El sector turístico español continúa siendo el motor económico del país, pero bajo la superficie de los récords de visitantes se esconde un mercado laboral en plena metamorfosis. Los datos revelan una brecha salarial clara entre subsectores, con el alojamiento liderando las retribuciones frente a la restauración, en un escenario marcado por la lucha constante por la retención de talento.
Alojamiento frente a restauración: La brecha persistente
El informe sobre la radiografía salarial en el turismo evidencia una realidad dual. Mientras que el sector del alojamiento (hoteles de media y alta categoría) ha ajustado sus tablas salariales al alza para combatir la escasez de profesionales cualificados, la restauración sigue enfrentándose a una mayor rotación y salarios base más ajustados.
- Los perfiles más demandados: Los puestos de mando intermedio y alta dirección en establecimientos hoteleros siguen siendo los mejor remunerados, seguidos por chefs ejecutivos en restauración de alta gama.
- Presión inflacionista: La subida de los costes laborales es una realidad que las empresas deben gestionar sin comprometer la competitividad, un equilibrio delicado en un sector donde el factor humano es la principal ventaja comparativa.
- El reto del talento: La “guerra por el talento” ha obligado a las compañías a ofrecer no solo mejores sueldos, sino también paquetes de beneficios y flexibilidad que hace una década eran impensables en el gremio.
¿Más sueldo o mejor entorno?
La conclusión es clara: el salario ya no es el único factor de retención. Los trabajadores buscan estabilidad, formación continua y, en muchos casos, una conciliación que la naturaleza del sector —por definición, de fines de semana y festivos— dificulta. Las empresas que han integrado políticas de bienestar laboral están logrando reducir su tasa de rotación, un ahorro a medio plazo que compensa el incremento inicial en las nóminas.

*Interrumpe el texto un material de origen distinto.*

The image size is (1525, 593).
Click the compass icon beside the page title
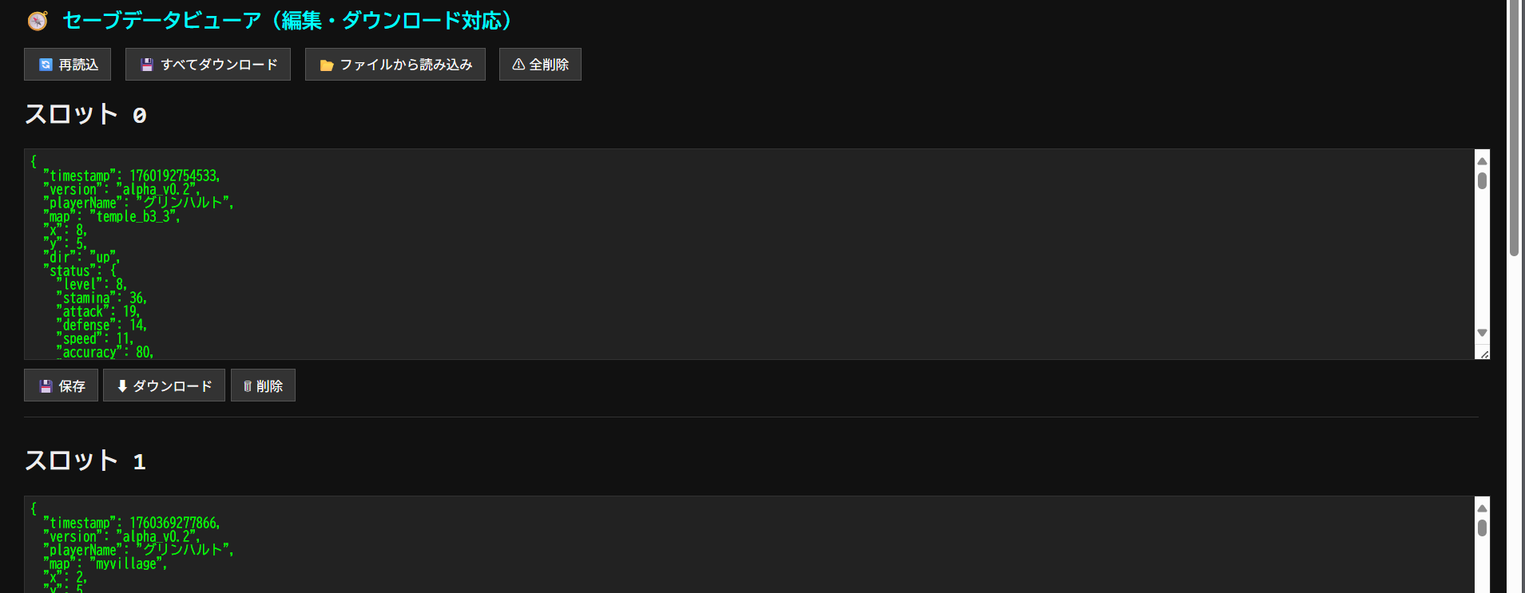pyautogui.click(x=38, y=21)
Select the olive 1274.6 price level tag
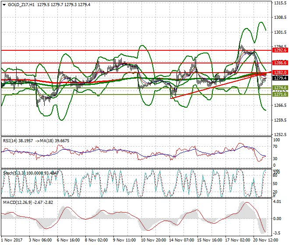This screenshot has width=289, height=245. (279, 88)
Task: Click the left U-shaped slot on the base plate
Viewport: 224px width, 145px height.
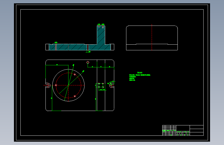Action: click(x=48, y=85)
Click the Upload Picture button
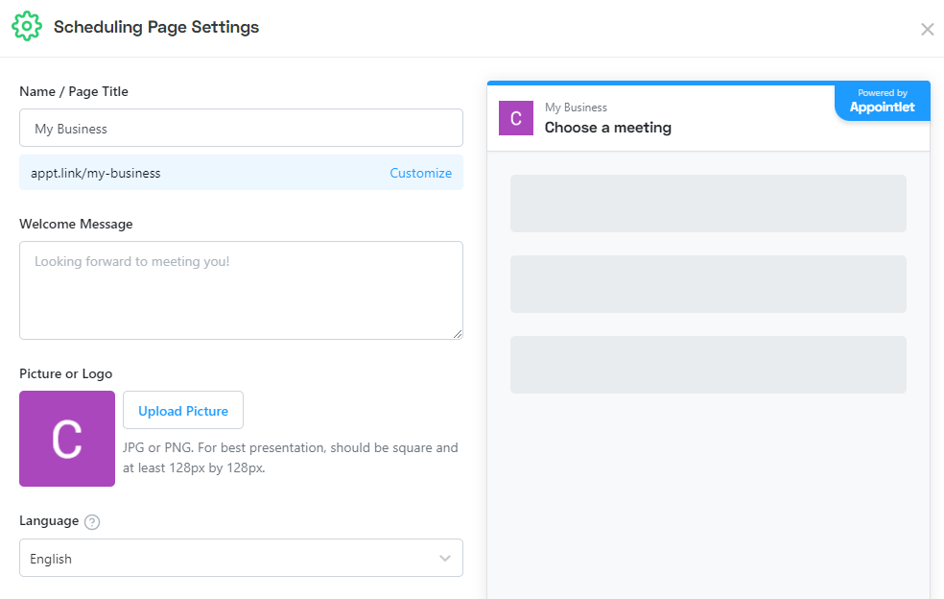This screenshot has width=944, height=599. 183,411
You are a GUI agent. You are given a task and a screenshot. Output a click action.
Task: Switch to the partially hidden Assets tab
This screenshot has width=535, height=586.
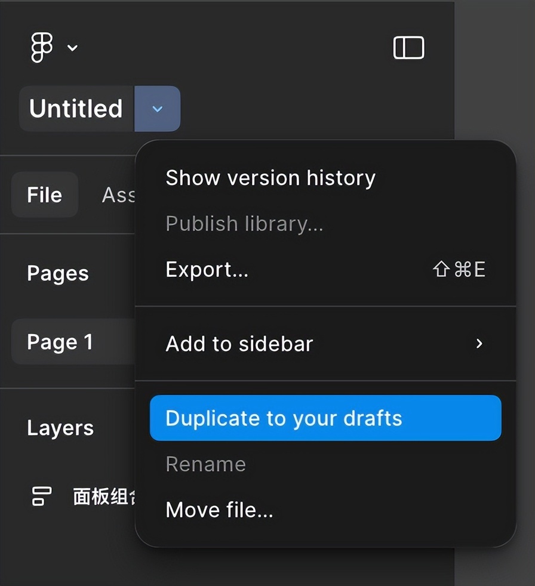[118, 195]

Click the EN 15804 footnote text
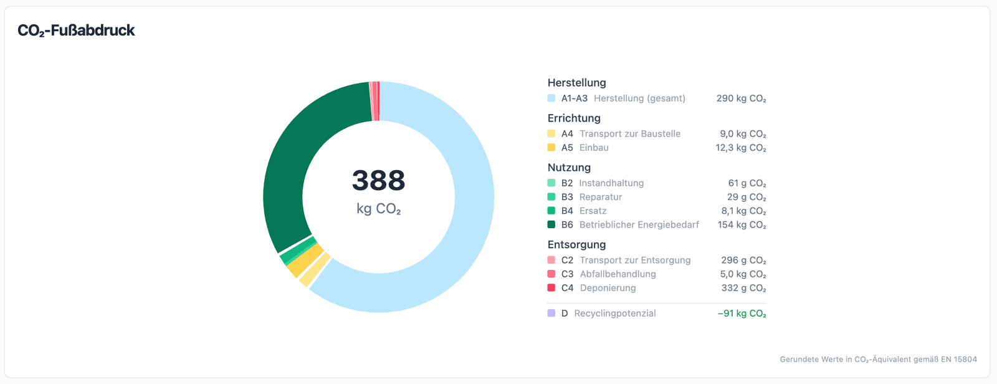click(878, 359)
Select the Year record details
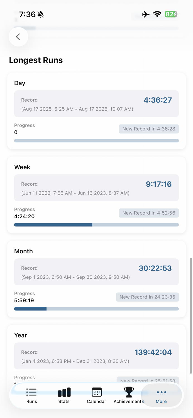 point(96,356)
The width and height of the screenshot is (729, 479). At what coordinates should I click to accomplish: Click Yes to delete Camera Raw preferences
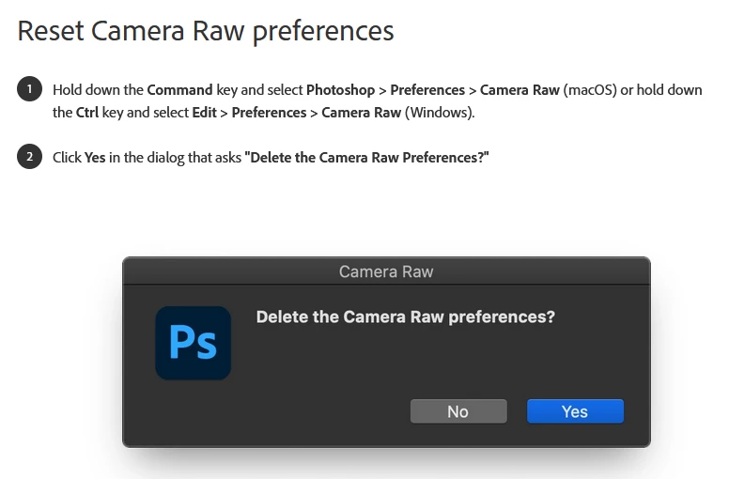point(575,411)
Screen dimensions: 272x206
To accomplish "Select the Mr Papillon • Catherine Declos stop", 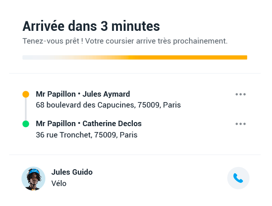I will point(89,124).
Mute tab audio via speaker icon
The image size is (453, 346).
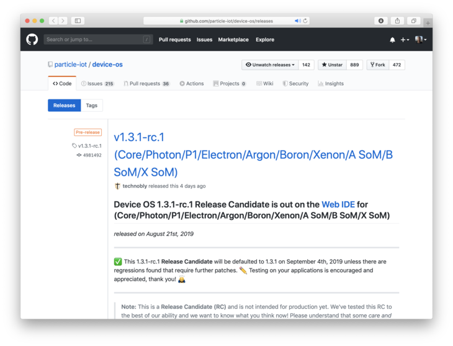click(x=297, y=20)
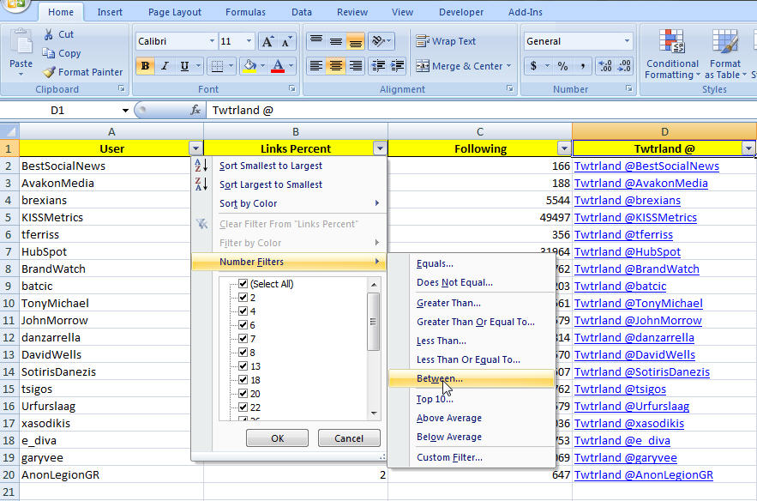This screenshot has width=757, height=501.
Task: Choose Between... from Number Filters
Action: (440, 378)
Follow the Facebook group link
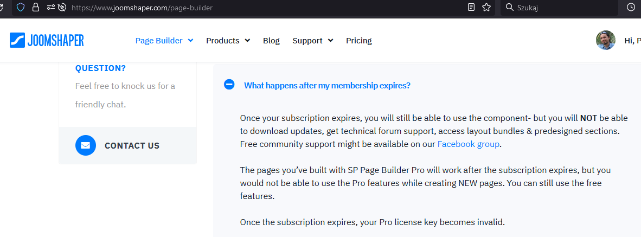 (469, 144)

En Valencia: El pulso de la ciudad
En la Comunitat Valenciana, el turismo es el oxígeno de nuestra economía. Este 25 de abril, con la temporada alta a las puertas, el sector valenciano se encuentra ante un desafío doble: mejorar las condiciones salariales para atraer a los jóvenes profesionales y, simultáneamente, mantener la calidad del servicio que nos caracteriza. Mientras el Ayuntamiento sigue trabajando en la ordenación turística tras la recuperación post-DANA, la patronal hostelera insiste en la necesidad de dignificar las categorías profesionales para que “trabajar en el turismo” vuelva a ser visto como una carrera de éxito y no solo como una opción temporal.